O artigo pergunta: quais os impactos das mudanças aprovadas? A suposta caçada aos privilégios resultou em significativa perda aos servidores públicos federais. Além da projeção de aposentadorias menores e mais tempo de trabalho, eles terão de amargar contribuições previdenciárias que podem ultrapassar 22% de suas remunerações. A Funpresp, previdência complementar de natureza pública, também fica fragilizada, pois estará à disposição do mercado financeiro.

Da mesma forma que os servidores, os trabalhadores do setor privado terão de trabalhar mais para ganhar menos. As idades mínimas de 62 anos para mulheres e 65 para homens não consideram as peculiaridades regionais, sociais e dos tipos de ocupação e, portanto, exigirão dos trabalhadores de menor qualificação um maior esforço. Ainda assim, o golpe mais duro será no bolso.

Com o novo cálculo, que exige 35 anos de contribuição das mulheres e 40 dos homens para acesso à média de 100% das contribuições, os benefícios pagos pelo Regime Geral (hoje R$ 1.270, em média) irão convergir para o piso de um salário mínimo. Isso porque a regra é incompatível com a atual realidade do mercado de trabalho brasileiro, que contabiliza mais de 13 milhões de desempregados e altos índices de informalidade. Segundo estudos da ANFIP, os trabalhadores que hoje aposentam por idade só conseguem contribuir com cerca de 5,1 parcelas por ano.

O “combate a privilégios” serviu de artifício para atrair a atenção do público e os efeitos do rebaixamento das aposentadorias, que vão aprofundar a desigualdade social, impactar no consumo das famílias e, assim, nas economias dos municípios. E o primeiro ato foi encerrado sob aplausos do mercado, da imprensa e do governo, certamente os grandes interessados.
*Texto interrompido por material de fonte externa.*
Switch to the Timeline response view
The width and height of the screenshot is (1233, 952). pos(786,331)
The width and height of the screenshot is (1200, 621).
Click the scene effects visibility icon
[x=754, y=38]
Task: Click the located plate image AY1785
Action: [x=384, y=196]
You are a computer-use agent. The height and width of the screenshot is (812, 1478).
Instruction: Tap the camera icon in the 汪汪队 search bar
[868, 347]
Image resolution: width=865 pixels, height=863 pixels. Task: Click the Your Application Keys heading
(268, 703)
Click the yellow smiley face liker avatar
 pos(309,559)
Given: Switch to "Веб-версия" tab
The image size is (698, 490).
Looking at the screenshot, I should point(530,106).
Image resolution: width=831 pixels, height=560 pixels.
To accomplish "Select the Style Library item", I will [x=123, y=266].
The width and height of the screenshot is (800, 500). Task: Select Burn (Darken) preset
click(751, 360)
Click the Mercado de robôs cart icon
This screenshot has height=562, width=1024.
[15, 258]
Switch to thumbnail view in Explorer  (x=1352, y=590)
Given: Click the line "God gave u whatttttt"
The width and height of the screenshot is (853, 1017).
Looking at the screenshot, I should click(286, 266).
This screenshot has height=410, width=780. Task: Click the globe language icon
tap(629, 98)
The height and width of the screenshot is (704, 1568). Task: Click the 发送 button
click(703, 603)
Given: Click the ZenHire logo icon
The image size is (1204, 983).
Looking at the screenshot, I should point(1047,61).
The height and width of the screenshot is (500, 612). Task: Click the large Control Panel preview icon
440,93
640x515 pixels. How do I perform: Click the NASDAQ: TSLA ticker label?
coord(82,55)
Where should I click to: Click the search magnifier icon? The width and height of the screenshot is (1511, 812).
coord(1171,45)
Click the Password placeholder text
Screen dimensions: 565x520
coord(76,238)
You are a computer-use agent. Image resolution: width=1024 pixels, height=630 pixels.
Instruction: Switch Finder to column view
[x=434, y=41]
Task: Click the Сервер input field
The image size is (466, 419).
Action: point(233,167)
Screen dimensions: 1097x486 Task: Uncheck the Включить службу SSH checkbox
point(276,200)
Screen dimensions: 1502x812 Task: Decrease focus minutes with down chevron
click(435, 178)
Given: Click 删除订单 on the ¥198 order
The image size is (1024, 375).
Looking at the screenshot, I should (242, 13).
Por fim, o artigo afirma que é possível retomar o crescimento do País sem tamanha crueldade. Alternativas existem. É possível, por exemplo, revogar o teto de gastos, revisar a Lei de Responsabilidade Fiscal, promover uma reforma tributária solidária, taxar grandes fortunas e revisar as renúncias previdenciárias (previsão de R$ 54 bi só em 2019). Resta saber se governo e congressistas estão interessados nisso.

 

Augusto Bernardo Cecílio

Augusto Bernardo Cecílio

* Auditor fiscal da Sefaz, coordena o Programa de Educação Fiscal no Amazonas.